(Work task): An exact restatement of the data below, with the pictures removed, is the required answer.

(Records for the exercise):
________________________________________

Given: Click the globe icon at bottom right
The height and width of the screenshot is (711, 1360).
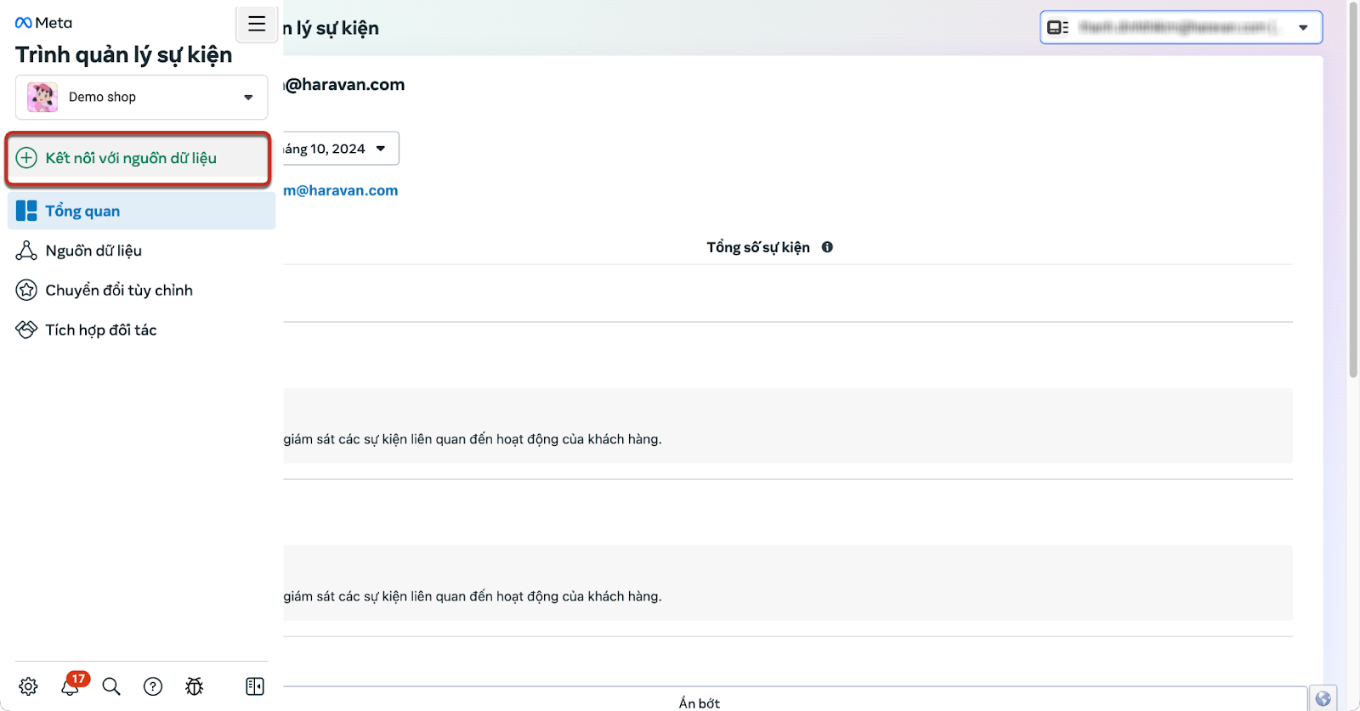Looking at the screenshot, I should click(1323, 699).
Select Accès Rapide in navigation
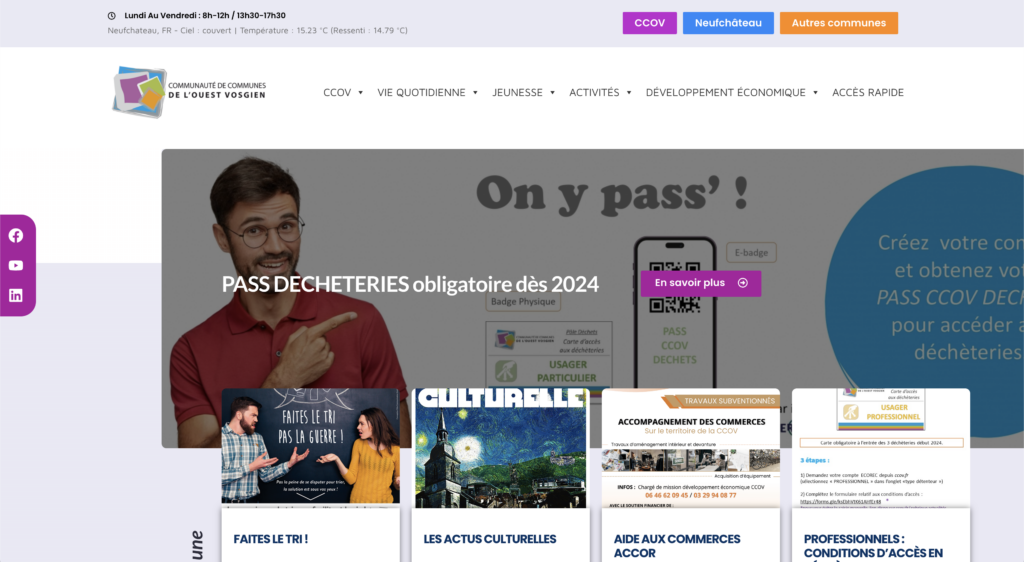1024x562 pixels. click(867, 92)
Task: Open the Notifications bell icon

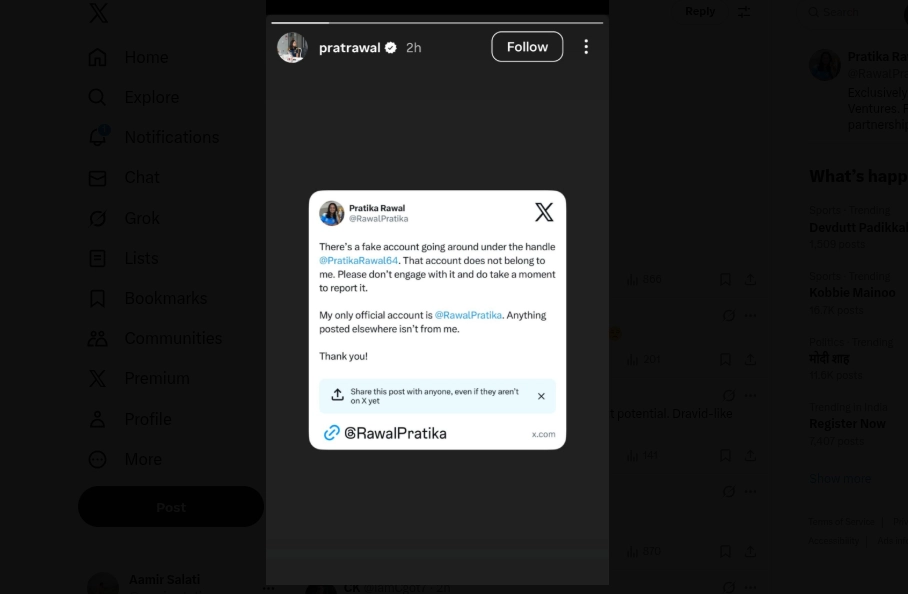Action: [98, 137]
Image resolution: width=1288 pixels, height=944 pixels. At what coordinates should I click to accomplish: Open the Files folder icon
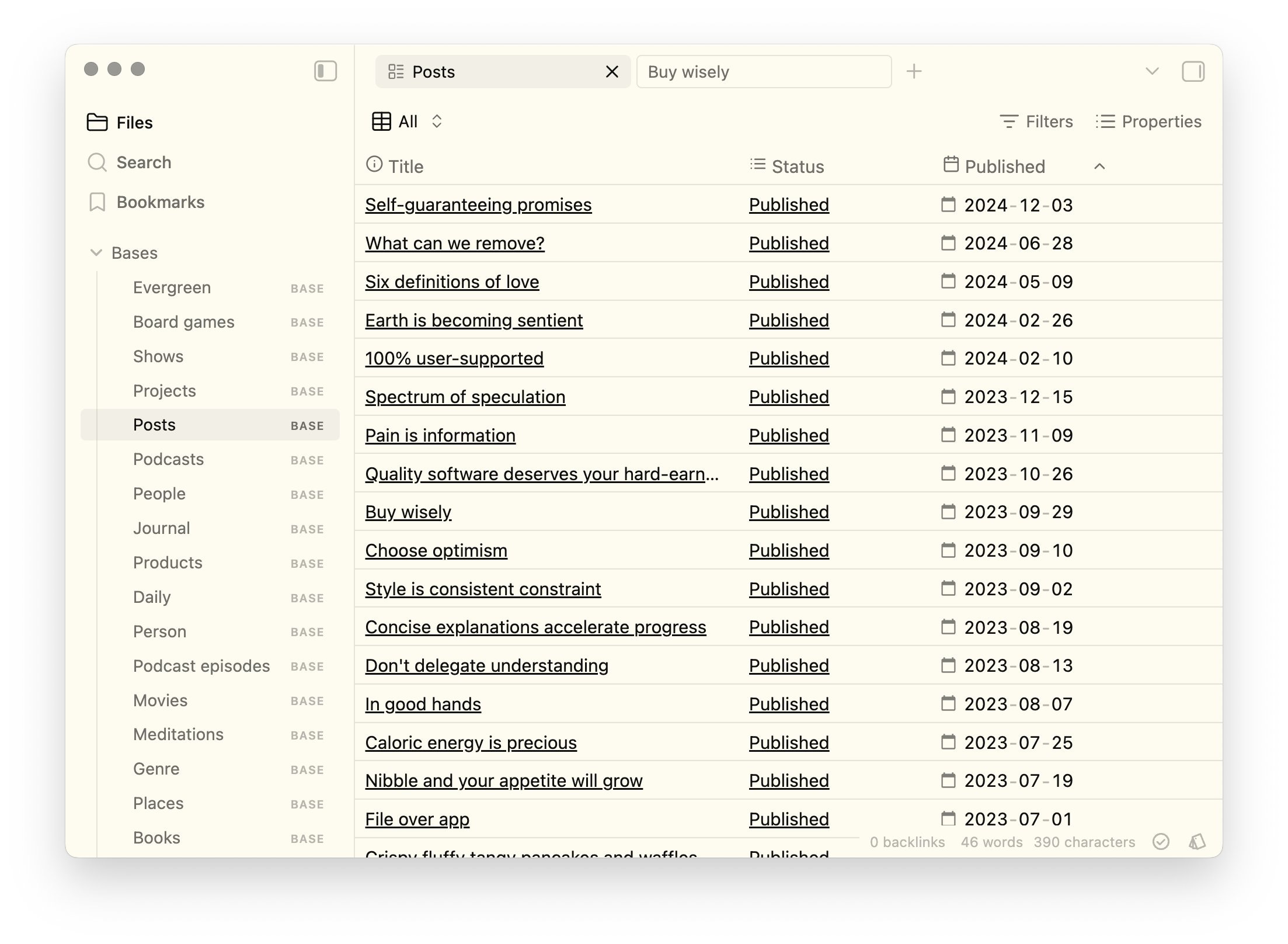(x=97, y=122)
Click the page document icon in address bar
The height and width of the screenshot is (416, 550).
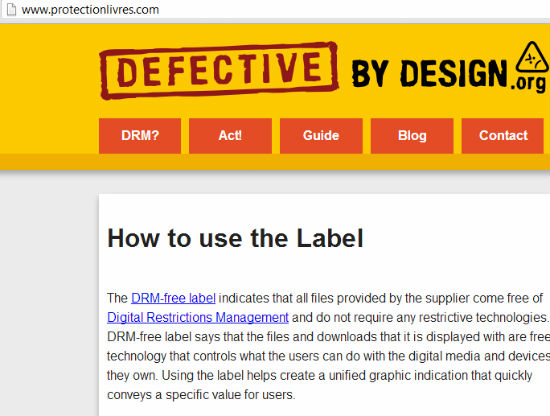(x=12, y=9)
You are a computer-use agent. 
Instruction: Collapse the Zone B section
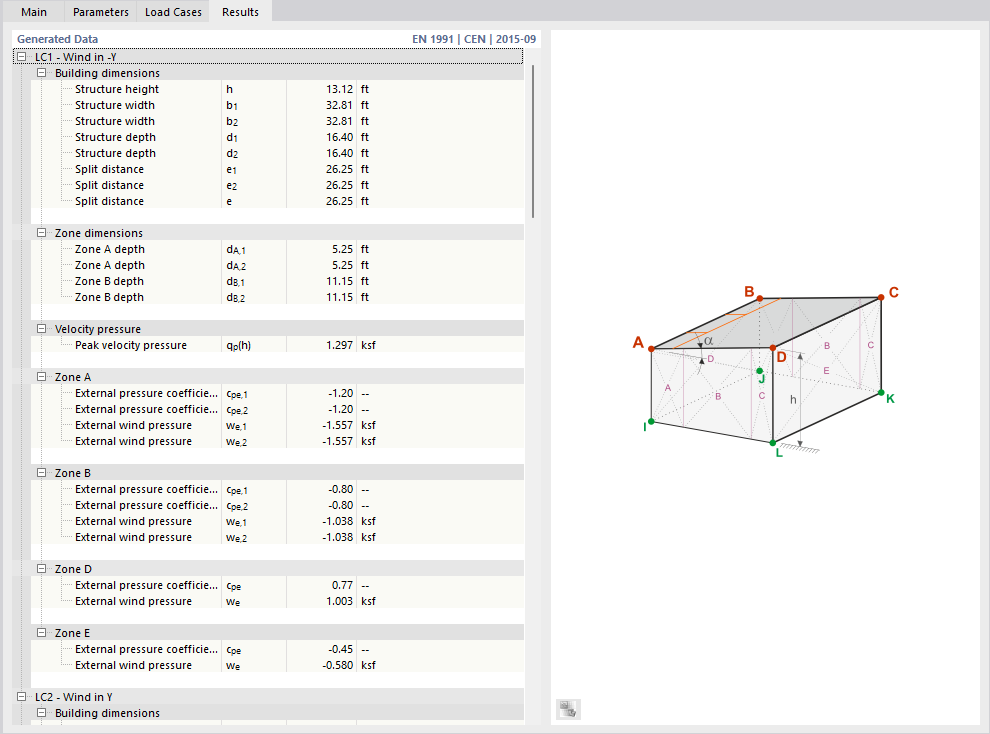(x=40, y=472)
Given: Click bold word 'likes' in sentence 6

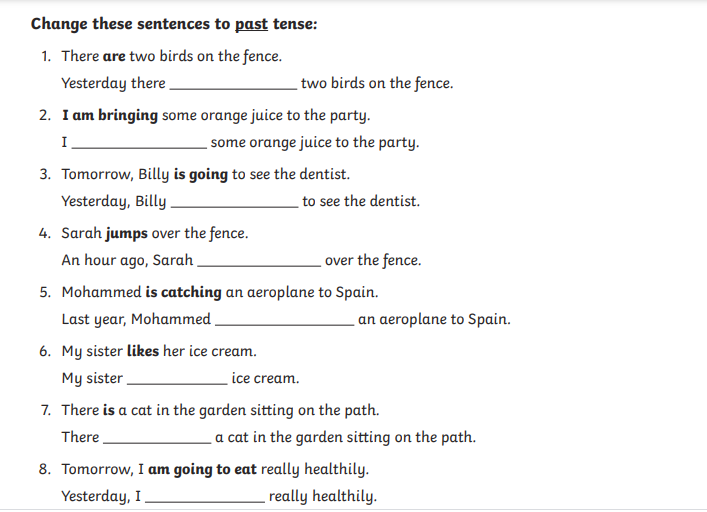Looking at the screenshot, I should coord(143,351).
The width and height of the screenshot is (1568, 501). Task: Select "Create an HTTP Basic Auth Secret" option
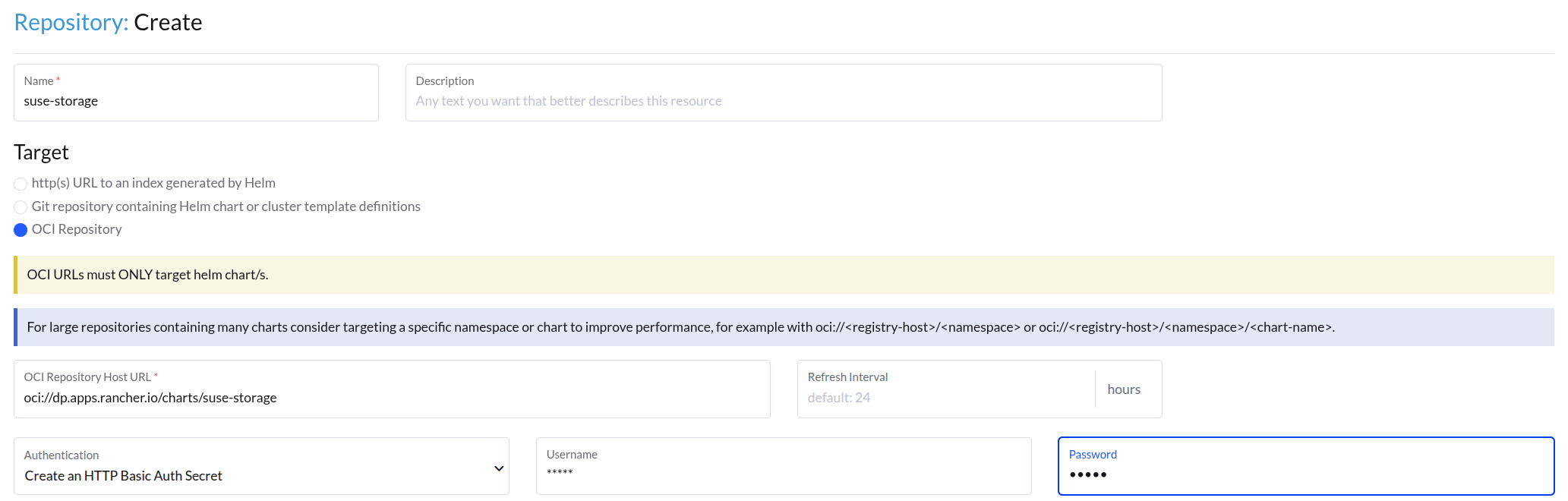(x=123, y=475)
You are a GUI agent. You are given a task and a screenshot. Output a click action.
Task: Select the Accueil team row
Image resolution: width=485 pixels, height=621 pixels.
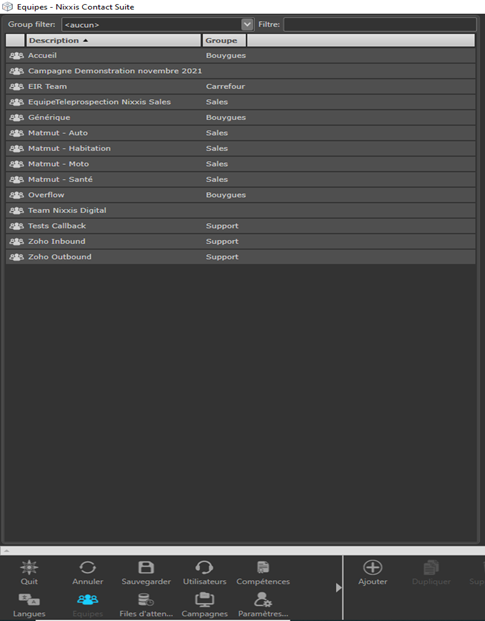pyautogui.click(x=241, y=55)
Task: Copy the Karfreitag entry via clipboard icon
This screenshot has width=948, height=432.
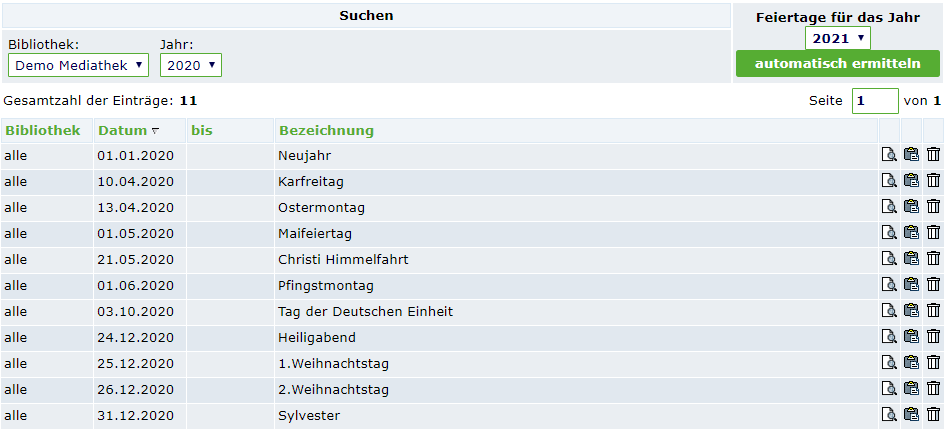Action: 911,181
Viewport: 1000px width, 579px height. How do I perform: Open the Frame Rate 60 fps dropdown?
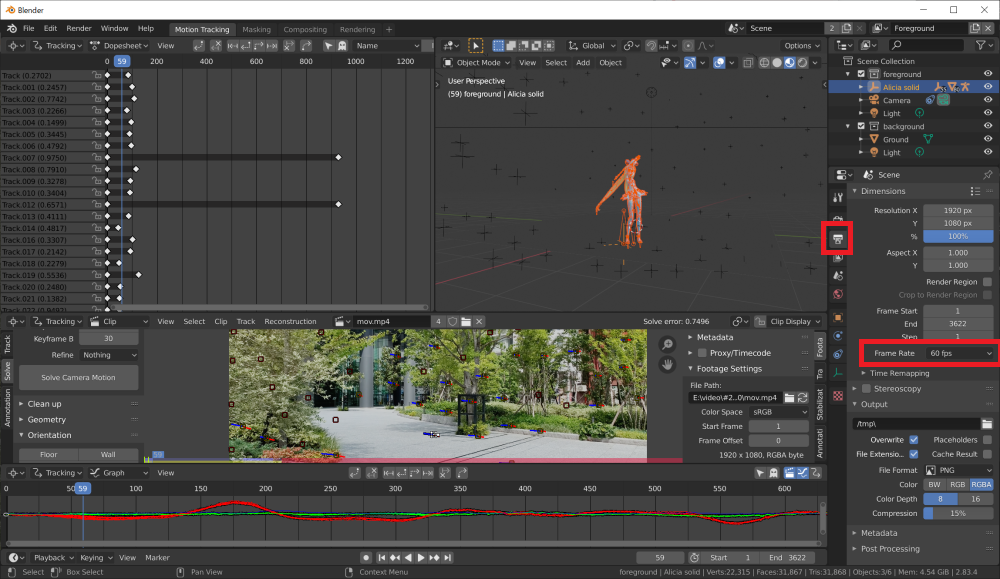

________________________________________

(Solved exercise):
Given: Click the globe icon at bottom right
The height and width of the screenshot is (711, 1360).
Looking at the screenshot, I should click(1323, 699).
Select Accès Rapide in navigation
1024x562 pixels. click(867, 92)
Task: Open the Notifications bell icon

Action: [98, 137]
Image resolution: width=1288 pixels, height=944 pixels. At what coordinates should I click to accomplish: Open the Files folder icon
(x=97, y=122)
Click the page document icon in address bar
The height and width of the screenshot is (416, 550).
(x=12, y=9)
You are a computer-use agent. 
Instruction: Collapse the Zone B section
(x=40, y=472)
Given: Click bold word 'likes' in sentence 6

Looking at the screenshot, I should coord(143,351).
The width and height of the screenshot is (1568, 501). Task: Select "Create an HTTP Basic Auth Secret" option
(x=123, y=475)
You are a GUI agent. You are given a task and a screenshot. Output a click action.
Task: Select the Accueil team row
Image resolution: width=485 pixels, height=621 pixels.
pyautogui.click(x=241, y=55)
Task: Copy the Karfreitag entry via clipboard icon
This screenshot has width=948, height=432.
Action: 911,181
Viewport: 1000px width, 579px height. How do I perform: Open the Frame Rate 60 fps dropdown?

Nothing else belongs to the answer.